[start of Data to process]

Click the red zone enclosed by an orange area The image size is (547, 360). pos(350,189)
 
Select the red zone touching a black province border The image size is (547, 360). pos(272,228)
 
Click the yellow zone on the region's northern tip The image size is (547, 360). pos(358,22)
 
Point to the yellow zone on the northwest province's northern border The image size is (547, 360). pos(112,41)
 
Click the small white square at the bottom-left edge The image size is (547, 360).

[end of Data to process]

Edit the material above by changing each instance of "zone" to "patch" in every line, and leave all other text unchanged.

Answer to the problem
Click the red patch enclosed by an orange area The image size is (547, 360). pos(350,189)
 
Select the red patch touching a black province border The image size is (547, 360). pos(272,228)
 
Click the yellow patch on the region's northern tip The image size is (547, 360). pos(358,22)
 
Point to the yellow patch on the northwest province's northern border The image size is (547, 360). pos(112,41)
 
Click the small white square at the bottom-left edge The image size is (547, 360).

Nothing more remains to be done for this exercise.